### AIM OF THE EXERCISE
Look through the entries below and extract exactly the lines from the one containing "thiết bị định vị (42, 184)" through the one containing "Hình thức thanh toán (22, 2279)", ends included.

### MATERIAL PROVIDED
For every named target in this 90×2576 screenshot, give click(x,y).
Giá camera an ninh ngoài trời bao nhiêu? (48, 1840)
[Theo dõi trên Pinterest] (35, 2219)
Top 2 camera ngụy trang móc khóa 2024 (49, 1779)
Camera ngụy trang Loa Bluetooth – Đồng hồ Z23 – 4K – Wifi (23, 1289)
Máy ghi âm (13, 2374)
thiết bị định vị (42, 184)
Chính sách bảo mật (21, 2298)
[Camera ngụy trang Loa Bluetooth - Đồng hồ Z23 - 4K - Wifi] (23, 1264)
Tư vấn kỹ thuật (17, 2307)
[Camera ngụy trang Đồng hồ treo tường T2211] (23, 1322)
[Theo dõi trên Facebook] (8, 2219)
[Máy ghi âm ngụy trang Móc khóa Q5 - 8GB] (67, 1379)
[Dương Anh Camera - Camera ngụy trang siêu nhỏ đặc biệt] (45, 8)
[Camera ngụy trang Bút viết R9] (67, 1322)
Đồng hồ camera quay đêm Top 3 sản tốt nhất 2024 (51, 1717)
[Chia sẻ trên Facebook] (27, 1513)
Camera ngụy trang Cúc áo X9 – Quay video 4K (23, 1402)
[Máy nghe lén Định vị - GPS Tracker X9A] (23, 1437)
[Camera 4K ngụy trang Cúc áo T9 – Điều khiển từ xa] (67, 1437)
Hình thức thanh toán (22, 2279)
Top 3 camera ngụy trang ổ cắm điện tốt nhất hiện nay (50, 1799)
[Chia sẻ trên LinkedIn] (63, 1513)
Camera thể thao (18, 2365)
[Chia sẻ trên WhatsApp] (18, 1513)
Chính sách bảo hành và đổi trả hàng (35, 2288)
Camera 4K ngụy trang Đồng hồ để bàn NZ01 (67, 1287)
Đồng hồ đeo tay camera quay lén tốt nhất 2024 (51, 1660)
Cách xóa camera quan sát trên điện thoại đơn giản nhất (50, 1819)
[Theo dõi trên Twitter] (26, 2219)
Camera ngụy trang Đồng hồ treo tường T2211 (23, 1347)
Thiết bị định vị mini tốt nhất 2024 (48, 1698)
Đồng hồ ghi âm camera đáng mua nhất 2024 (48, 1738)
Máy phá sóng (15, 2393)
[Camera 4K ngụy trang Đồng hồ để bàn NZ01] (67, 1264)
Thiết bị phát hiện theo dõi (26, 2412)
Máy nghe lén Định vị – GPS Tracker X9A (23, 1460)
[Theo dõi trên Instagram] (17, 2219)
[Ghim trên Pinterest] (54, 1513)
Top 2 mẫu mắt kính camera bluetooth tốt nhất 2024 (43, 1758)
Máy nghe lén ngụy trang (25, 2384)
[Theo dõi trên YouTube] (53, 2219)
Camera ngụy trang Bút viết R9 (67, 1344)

### OUTPUT BELOW
thiết bị định vị (42, 184)
Chính sách bảo mật (21, 2298)
[Camera ngụy trang Loa Bluetooth - Đồng hồ Z23 - 4K - Wifi] (23, 1264)
Tư vấn kỹ thuật (17, 2307)
[Camera ngụy trang Đồng hồ treo tường T2211] (23, 1322)
[Theo dõi trên Facebook] (8, 2219)
[Máy ghi âm ngụy trang Móc khóa Q5 - 8GB] (67, 1379)
[Dương Anh Camera - Camera ngụy trang siêu nhỏ đặc biệt] (45, 8)
[Camera ngụy trang Bút viết R9] (67, 1322)
Đồng hồ camera quay đêm Top 3 sản tốt nhất 2024 (51, 1717)
[Chia sẻ trên Facebook] (27, 1513)
Camera ngụy trang Cúc áo X9 – Quay video 4K (23, 1402)
[Máy nghe lén Định vị - GPS Tracker X9A] (23, 1437)
[Camera 4K ngụy trang Cúc áo T9 – Điều khiển từ xa] (67, 1437)
Hình thức thanh toán (22, 2279)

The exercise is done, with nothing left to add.